- Domestic, international banking offset by capital markets drop
- CEO Porter sees bad energy loans easing from ‘next quarter’
Bank of Nova Scotia said fiscal second-quarter profit fell 12 percent on higher losses from energy loans and restructuring charges as it shifts toward digital banking.
Net income for the period ended April 30 slid to C$1.58 billion ($1.21 billion), or C$1.23 a share, from C$1.8 billion, or C$1.42, a year earlier, the Toronto-based bank said Tuesday in a statement. Scotiabank said profit excluding some items was C$1.48 a share, beating the C$1.42 average estimate of 14 analysts surveyed by Bloomberg.
Canadian and international banking had year-on-year profit gains, which were offset by a decline in earnings in Scotiabank’s capital markets division, higher provisions and C$278 million in restructuring charges. Chief Executive Officer Brian Porter, who has been realigning the bank’s operations as consumers do more banking online, said bad energy loans are likely to ease from the next quarter.
Bad-loan provisions were “well above consensus expectations,” John Aiken, a Toronto-based Barclays Plc analyst who has an equal-weight rating on Scotiabank, said in an e-mailed note. “While some of it related to energy exposures, the incremental deterioration in international credit will not likely be well received.”

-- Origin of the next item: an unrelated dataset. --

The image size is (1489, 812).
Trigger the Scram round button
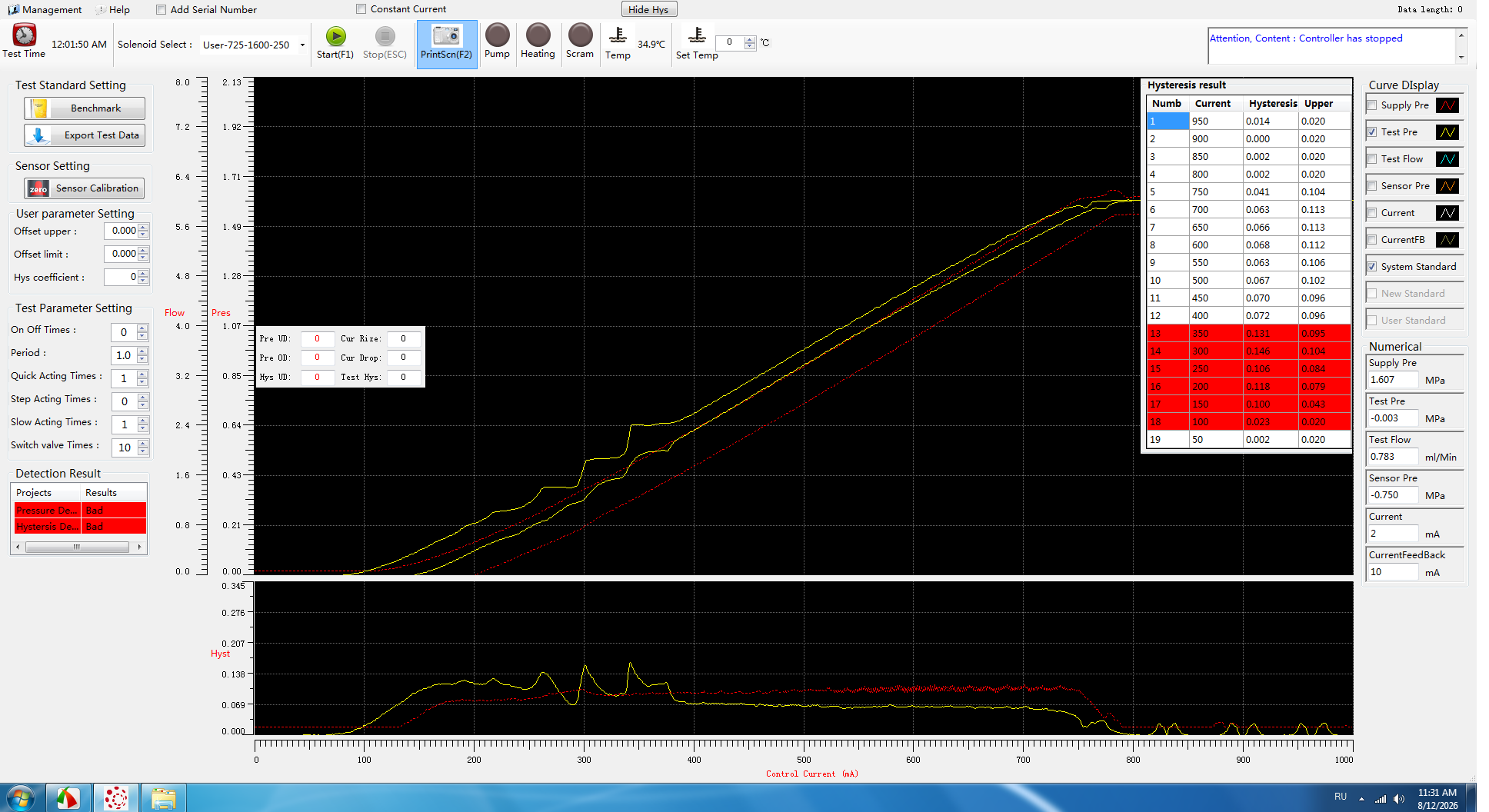pos(580,35)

Scotiabank shares have gained 16 percent this year, the best performance in the eight-company S&P/TSX Composite Commercial Banks Index, which climbed 9.3 percent.
Oil and Gas
The bank set aside C$752 million for soured loans in the quarter, up from C$448 million a year earlier. Impaired oil and gas loans were C$351 million at the end of April, up from C$336 million the previous quarter and C$92 million a year earlier.
Canadian banking profit, which includes domestic wealth management and insurance, jumped 18 percent to C$977 million after including the gain on a sale of a lease financing business. Excluding the gain, profit for domestic banking rose 6 percent, the bank said.

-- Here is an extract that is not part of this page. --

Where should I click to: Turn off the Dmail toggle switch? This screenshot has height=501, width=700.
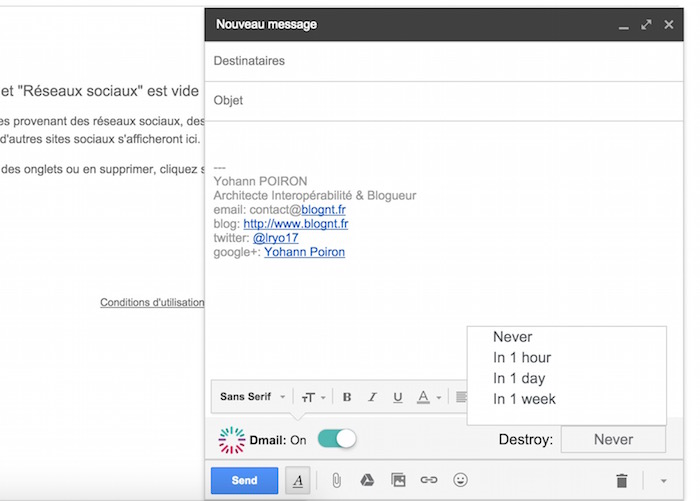336,439
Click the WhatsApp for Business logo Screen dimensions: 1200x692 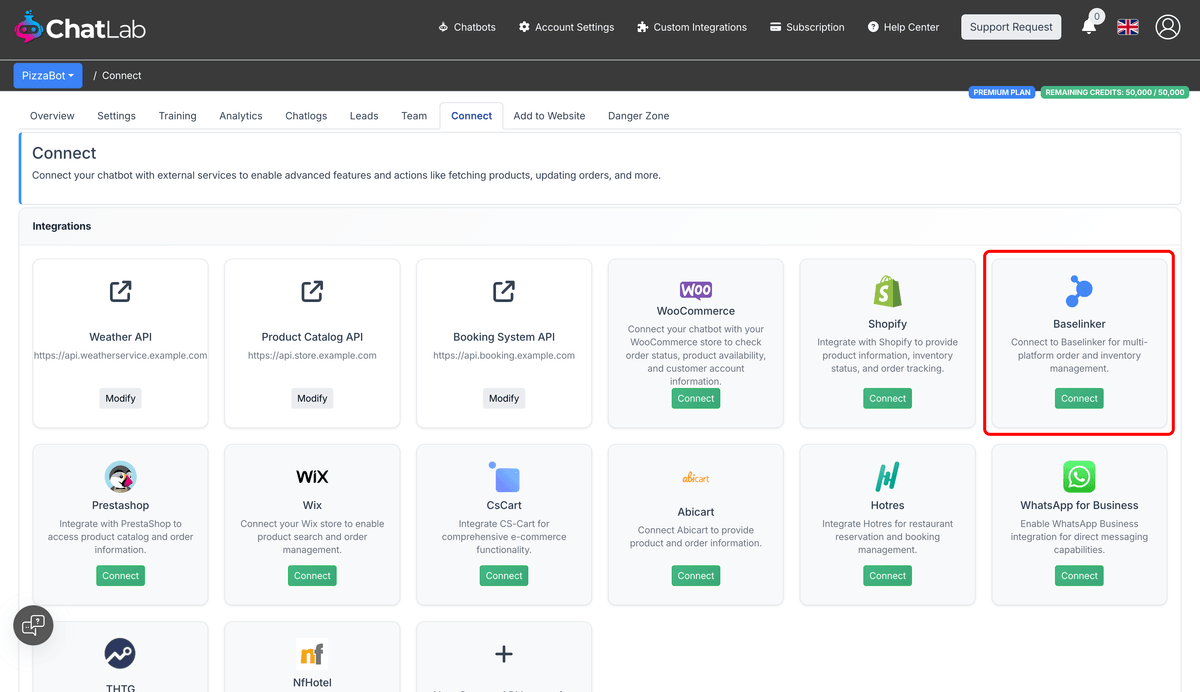(x=1079, y=477)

“The strength of our results this quarter underscores the continued strong performance of both our Canadian banking and international banking businesses," Porter, 58, said in the statement. “Partly offsetting our earnings growth were elevated loan losses in the energy sector, which are expected to decline beginning next quarter."
Earnings from international banking, which includes wealth management and insurance overseas, rose 15 percent to C$561 million on an increase in loans, deposits and fees. The lender has operations in more than 55 countries.
The global banking and markets unit posted profit of C$323 million, a 28 percent decrease from a year earlier, after setting aside more money for soured corporate loans and a lower contribution from trading equities.
Scotiabank is the fifth of Canada’s six largest lenders to report second-quarter earnings, with Bank of Montreal being the only one to miss analysts’ expectations so far. National Bank of Canada, based in Montreal, is set to report results Wednesday.